For senior investors, investment objectives, needs, and risk tolerance may be more fluid as their goals shift from accumulation to income production. Consequently, strict adherence to Exchange Act Rules 17a-3(a)(17)(i)(A) and 17a-3(a)(17)(i)(B) will be carefully scrutinized. One best practice specific to this area includes obtaining additional or more detailed account information than what might otherwise be required under the current regulatory scheme, such as expense information, retirement status, and sources of incomes. Additionally, the report highlights the use of automated supervisory alerts to help ensure that investment profiles accurately reflect changes in customers’ personal and financial circumstances.

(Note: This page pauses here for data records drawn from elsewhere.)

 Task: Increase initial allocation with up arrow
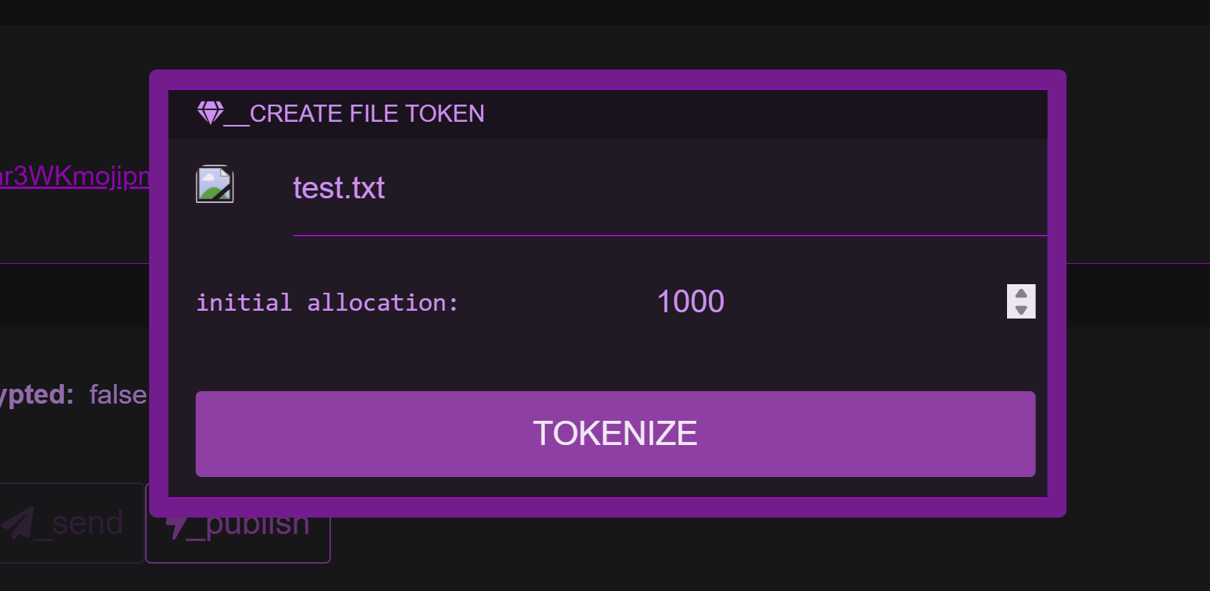click(1021, 294)
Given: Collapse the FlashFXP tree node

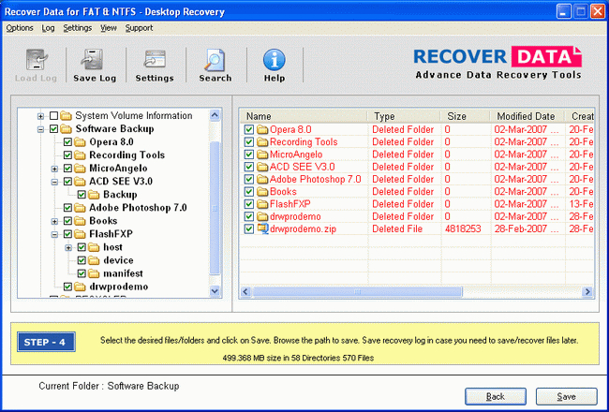Looking at the screenshot, I should pos(54,234).
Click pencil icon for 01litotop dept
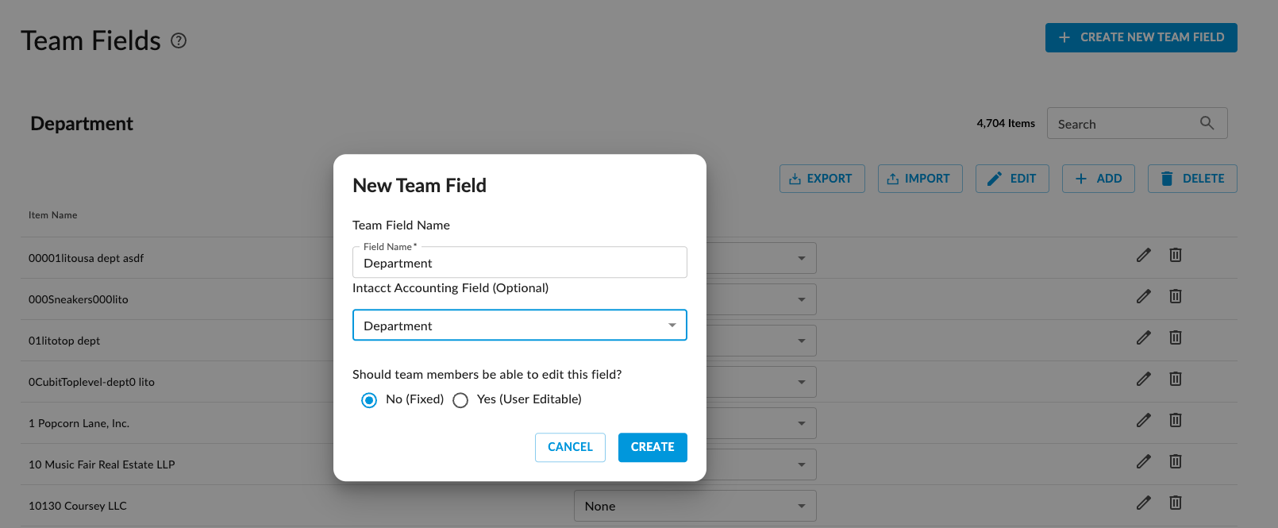This screenshot has height=528, width=1278. coord(1143,337)
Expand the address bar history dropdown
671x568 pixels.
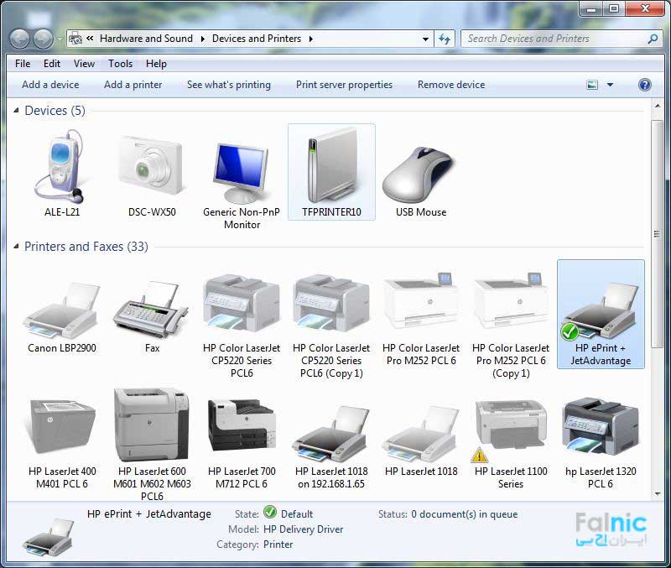(x=426, y=39)
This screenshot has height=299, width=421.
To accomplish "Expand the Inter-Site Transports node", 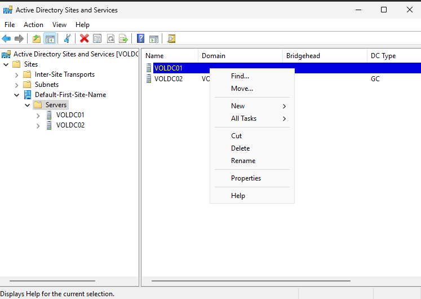I will (x=16, y=74).
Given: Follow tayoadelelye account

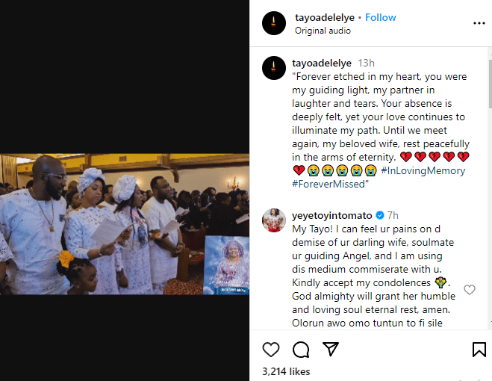Looking at the screenshot, I should click(x=381, y=18).
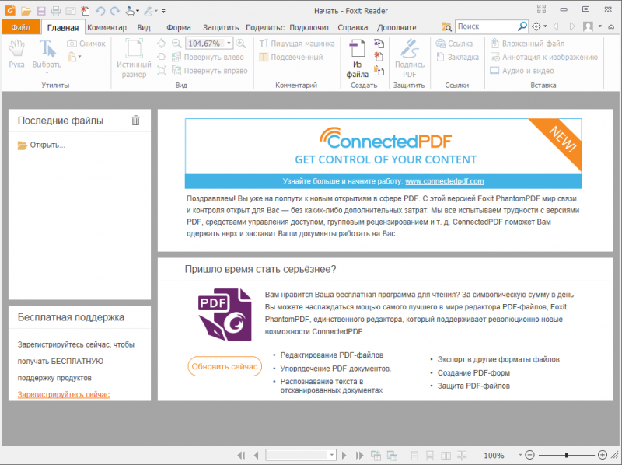The height and width of the screenshot is (465, 622).
Task: Click the Повернуть влево rotate icon
Action: pyautogui.click(x=176, y=57)
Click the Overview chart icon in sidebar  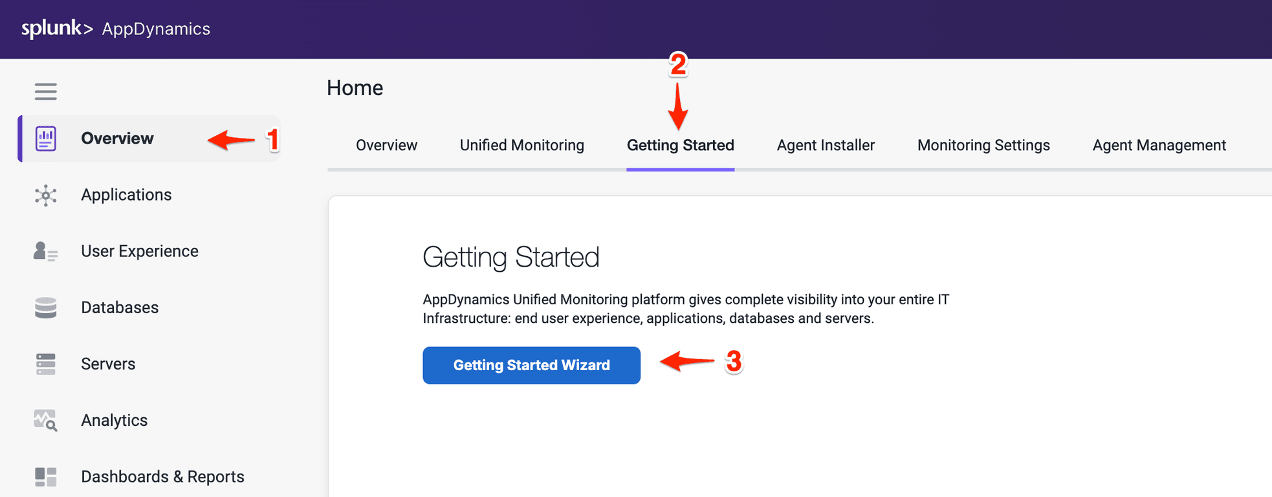pos(45,138)
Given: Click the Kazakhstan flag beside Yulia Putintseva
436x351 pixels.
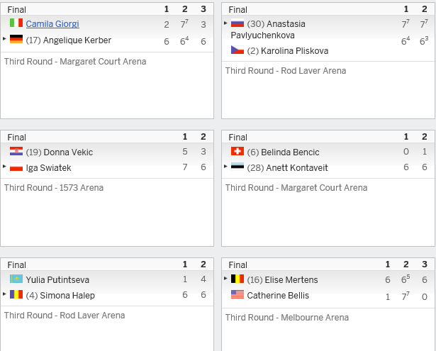Looking at the screenshot, I should tap(16, 279).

Through its examinations, the staff identified potentially unsuitable recommendations made with regard to variable annuities, alternative investments, mutual funds, structured products, market-linked CDs, and REITs. The examination staff suggests that firms adopt specific senior investor-oriented policies and procedures for addressing suitability risks, require representatives to memorialize conversations with senior investors regarding recommendations, draft product applications that require firm representatives to consider and document crucial investment profile information, and establish strict product concentration guidelines for senior investors.
As a result of these examinations, the staff concluded that most broker-dealers appear to be providing the appropriate disclosures to senior investors. The staff, however, also noted that most deficiencies in such disclosures tended to occur with non-traditional securities, such as variable annuities and REITs. There are several best practices mentioned in the report that can help ensure compliance with the applicable rules. These practices include requiring a customer signature on a disclosure form indicating receipt of the prospectus for new open-end mutual funds, requiring an explanation of the tax ramifications and alternative investment possibilities for all customers that purchase a variable annuity in an IRA, providing a detailed description of registered representative compensation for each product sold, and providing one comprehensive disclosure form that includes simple definitions for industry nomenclature and the schedule of fees and expenses for specific securities.
Although the examination staff found that all examined firms were properly maintaining records of customers complaints, it still suggested that coding complaints from seniors as “senior related” could help reduce complaints. This specific coding could enable a firm to better respond to and address the primary concerns of senior investors.
Lastly, the examination staff reviewed firms’ supervision of the business being conducted by their representatives with senior investors. The reviews indicated that many firms are paying increased attention to the accounts of senior investors, especially when there are transactions involving non- traditional securities in those accounts. The examination staff recommended several notable practices in relation to supervision, including establishing written policies that address FINRA Regulatory Notice 07-43, maintaining suitability guidelines for senior investors purchasing complex or alternative products, use of a centralized supervisory review group to approve transactions and new accounts for senior investors, as well as use of an automated system that is integrated with the firms’ branch supervisory review system and compliance departments.